Businesses which will fail over winter only because of crazy energy prices must be protected. The Scottish Government must start negotiating with banks and landlords to ensure that any that can be protected with rent or debt holidays are protected.

And the Scottish Government should be doing the same with mortgage lenders; people should not lose their house because for six months oil corporations are robbing them blind. Mortgage holidays must be agreed – god knows the damned banks are due us all for our 'generosity' in bailing them out after their criminal shit in 2007. 

I'd be talking to the Scottish National Investment Bank to develop a 'mortgage to rent' scheme where homeowners who can't sustain the finances on their house could have the property bought (at a discount) and rented back to them by a public landlord at an affordable price. In time they could become pubic housing stock or could be sold back to tenants.

Local authorities must be assured that there is more revenue coming in the near future – the treatment of local government by this administration has been really awful. There should be a solid commitment rapidly to replace the Council Tax with a fairer tax that taxes land and property and also proportions the tax burden to house value (like Common Weal's Property Tax). 

That will not get them out of this crisis but will give them scope to borrow with more confidence – taxing land alone could easily bring in an addition £500 million in revenue and despite how close the Duke of Buccleuch is to the Scottish Government it must resist ludicrous suggestions that he and others like him can't put their hands in their pocket in a time of national crisis.

There is so much more that could be done and so much more that must be done after this crisis has abated. None of it is glamorous – sadly the First Minister will not get photo opportunities with big energy bosses to make her look purposeful and she might not relish photos of her with a leek quite as much. But just for once this isn't about the politicians shouting 'look at me! look at me!'.

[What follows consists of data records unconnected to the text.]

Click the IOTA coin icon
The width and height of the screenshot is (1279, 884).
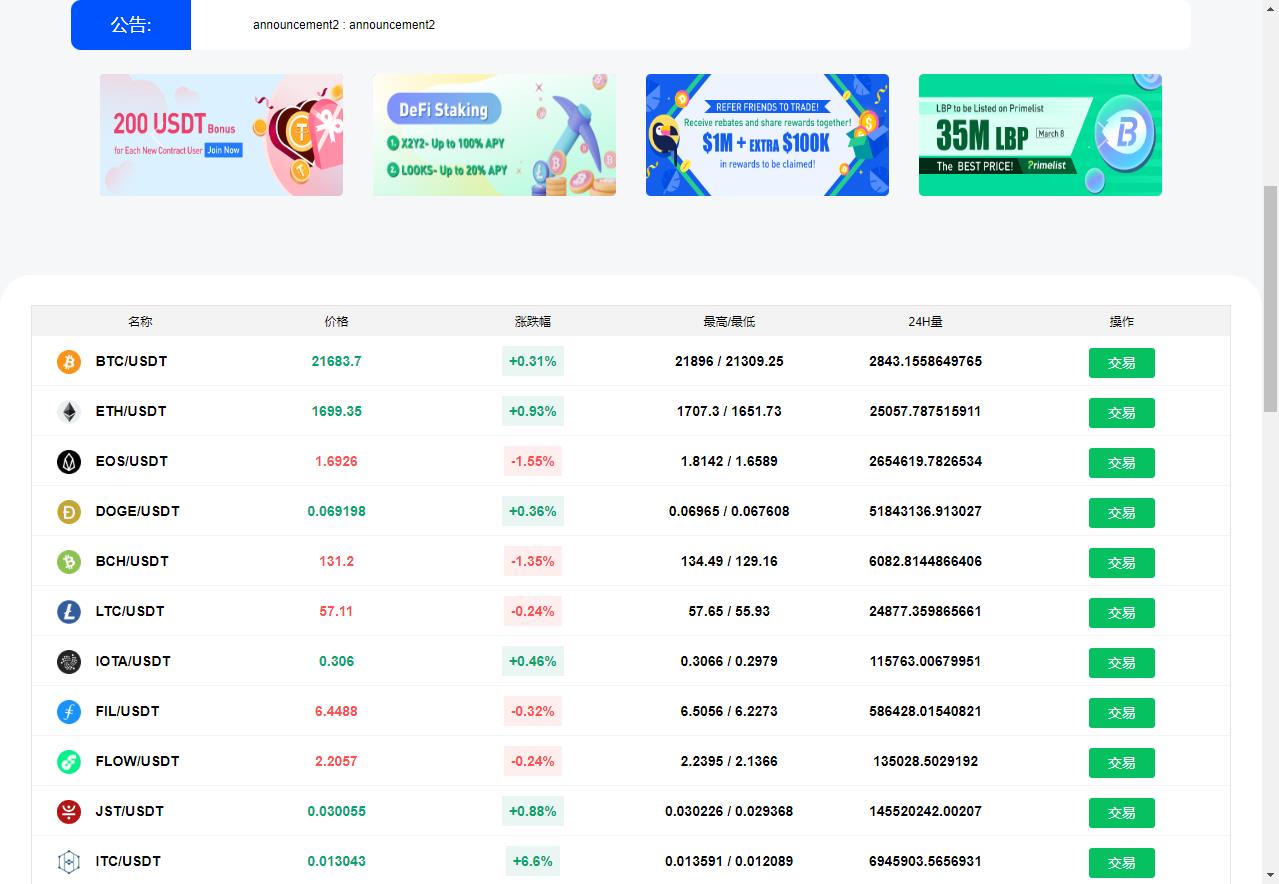[x=69, y=661]
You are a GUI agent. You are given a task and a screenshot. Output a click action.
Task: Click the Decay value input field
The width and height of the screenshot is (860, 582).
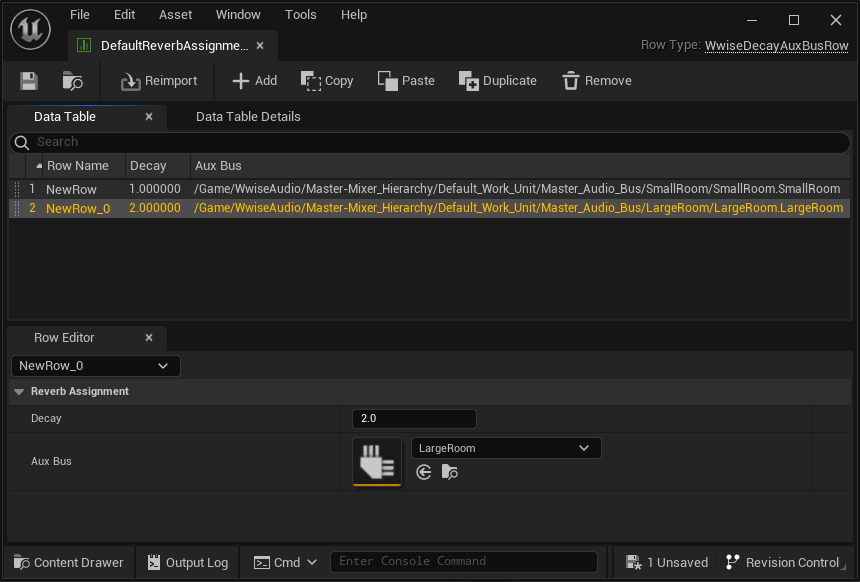click(414, 419)
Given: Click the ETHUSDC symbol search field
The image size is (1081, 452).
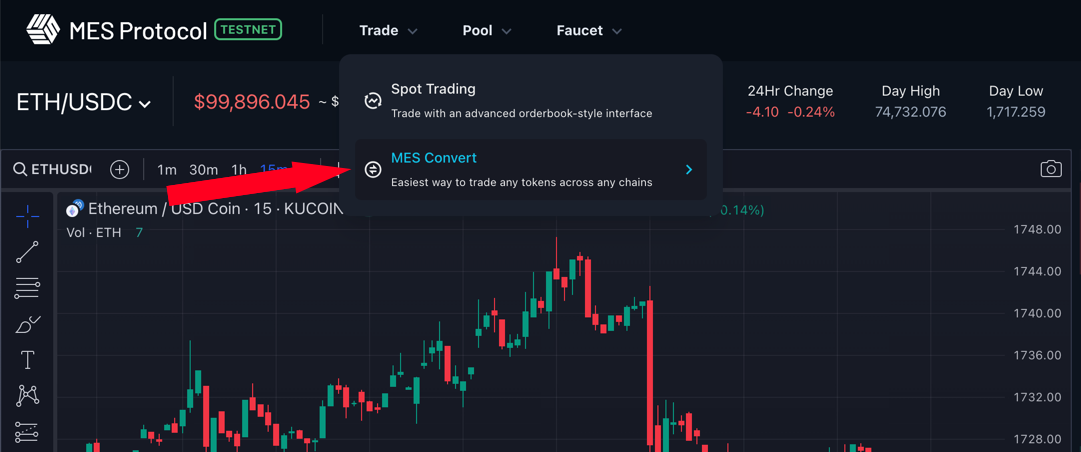Looking at the screenshot, I should pyautogui.click(x=53, y=170).
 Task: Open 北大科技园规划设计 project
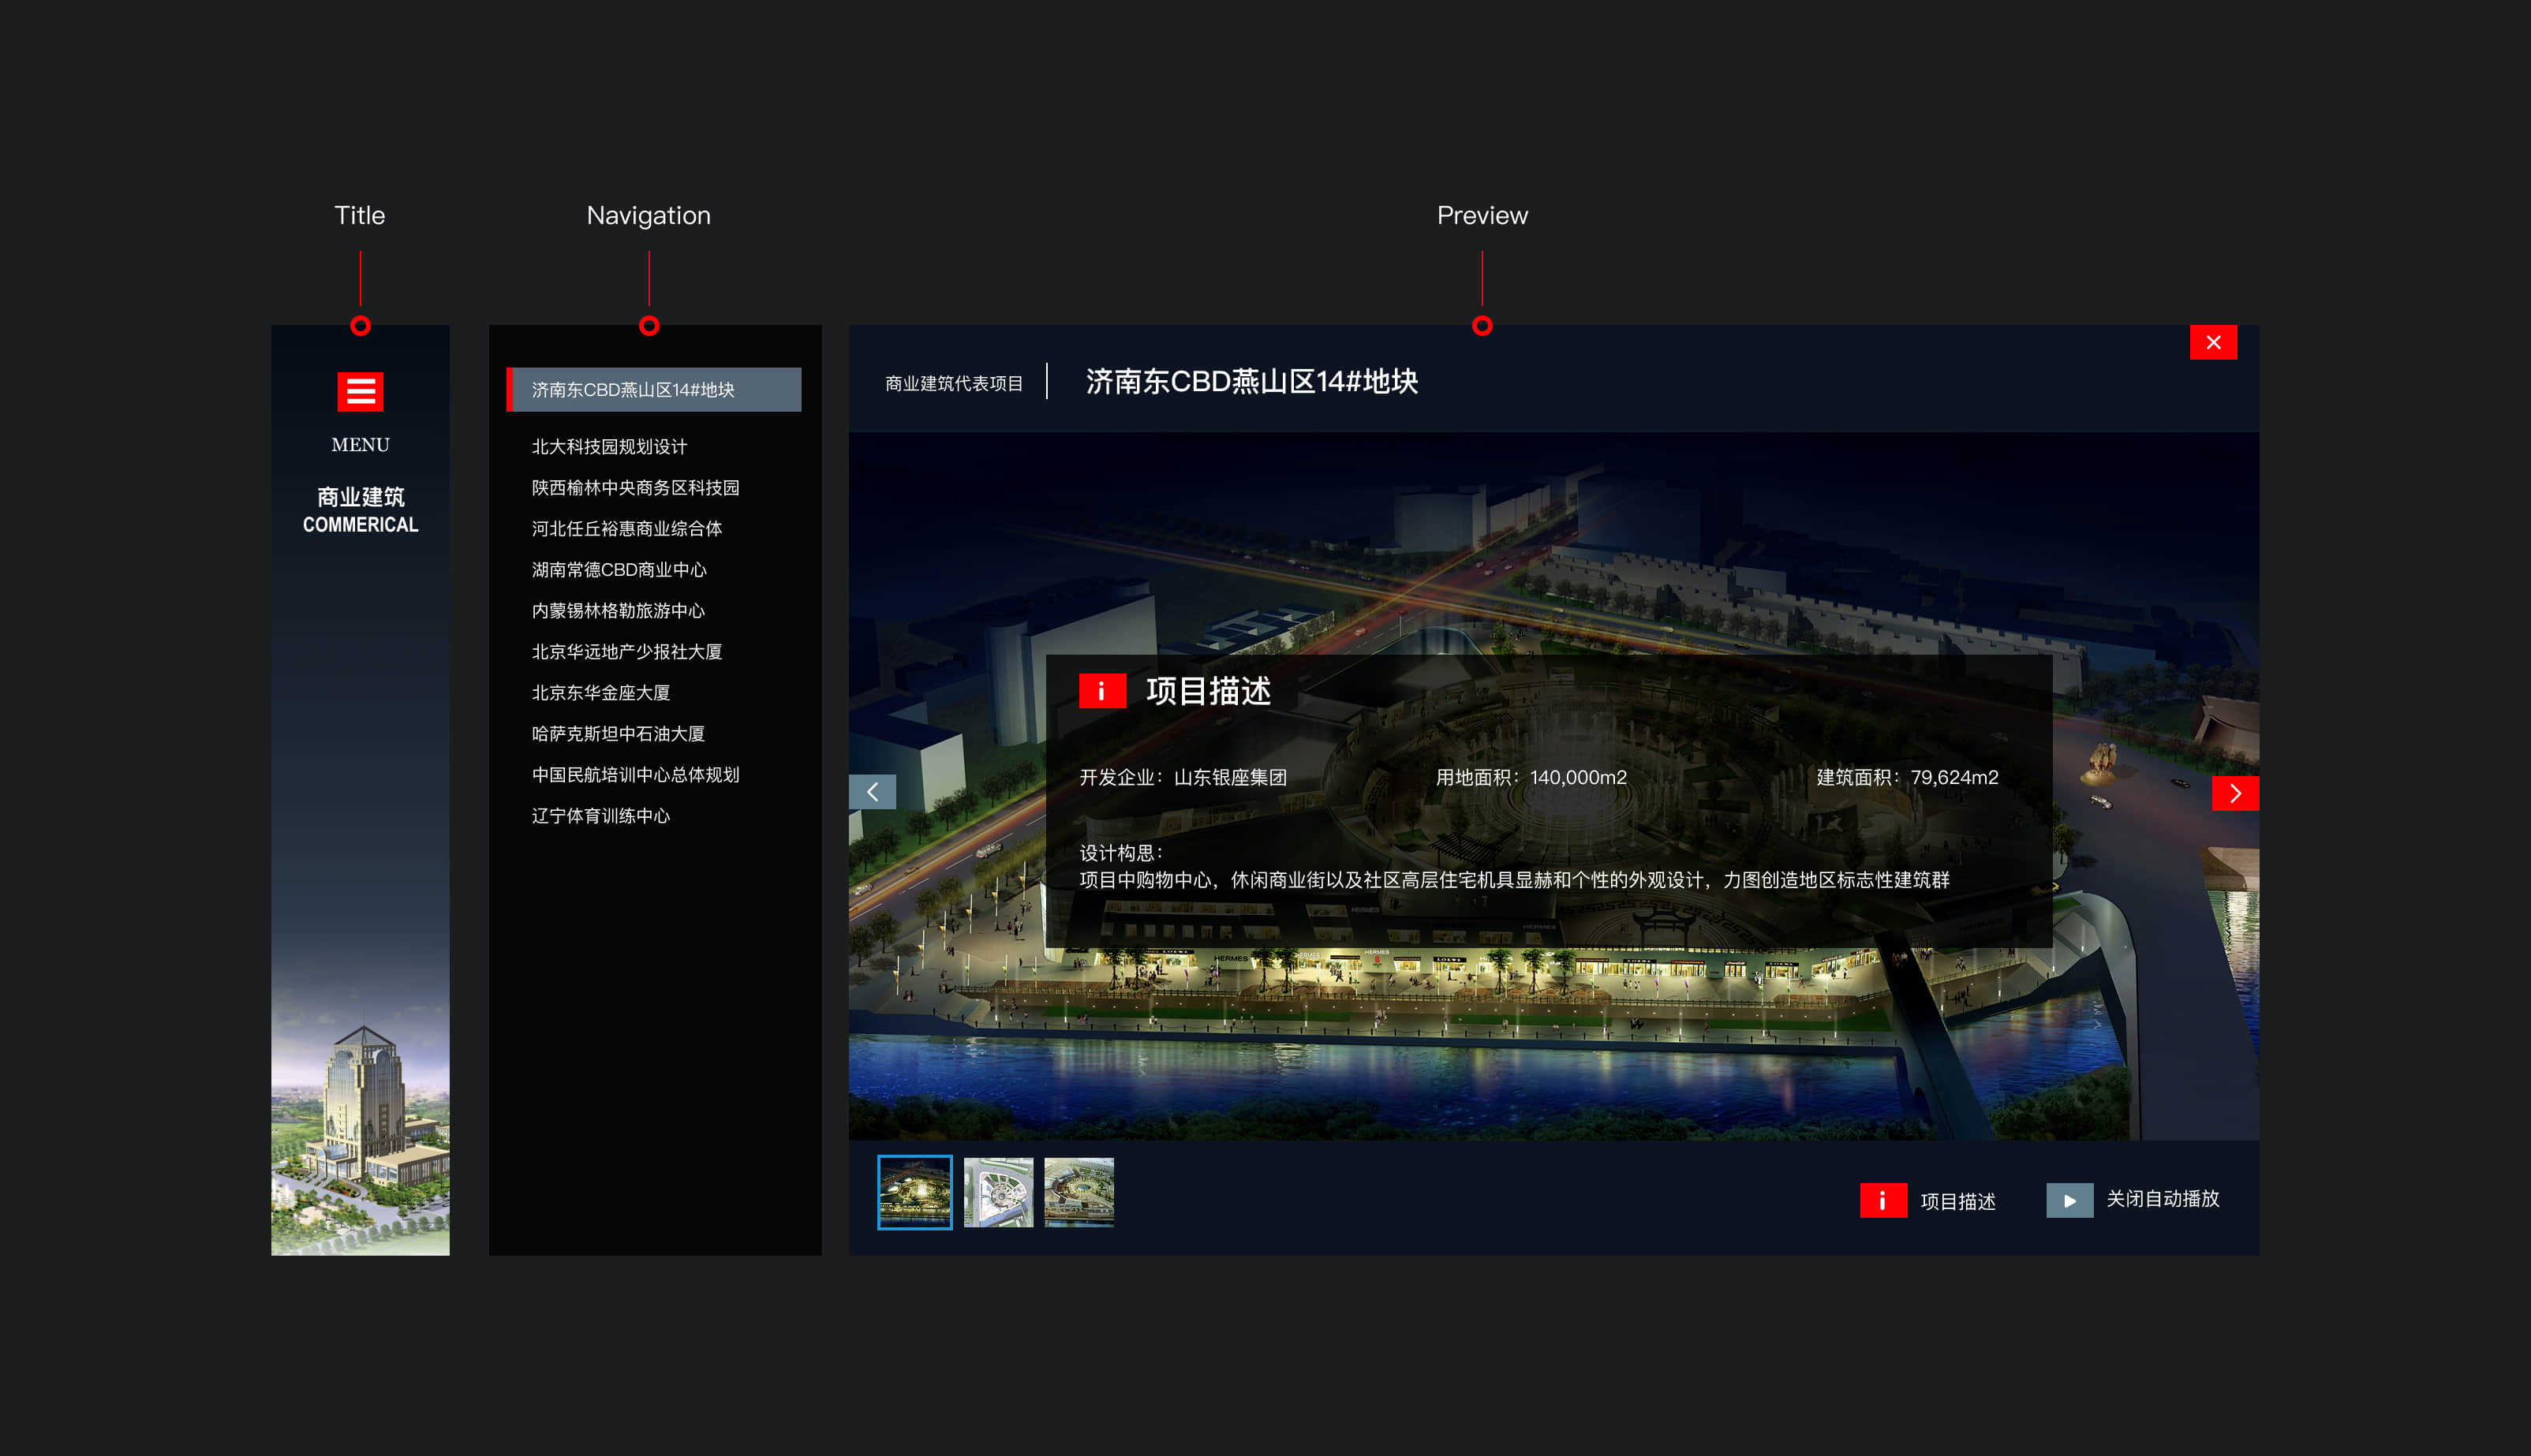[x=609, y=447]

It is a sorry world we've built when, in 2022, the best I can come up with to stop social devastation is soup kitchens and electric blankets – but it is. If someone in Scotland has a better idea, let's do that instead. I'd be delighted.

But until there is a better plan, can we at least snap out of this dreadful paralysis, demand that the politicians put their vanity in cold storage for the winter and recognise that if we're waiting for them to come up with all the good ideas to fix this, people will suffer. 

During Covid the Scottish Government gifted the oil industry £60 million to 'help out' which of course the people of Scotland paid for. In return it has done this to us. Perhaps the Scottish Government might ask for our money back to start paying the bill for the above.

But that's just a start; a very serious reckoning with the oil industry must be a priority after we've counted the dead.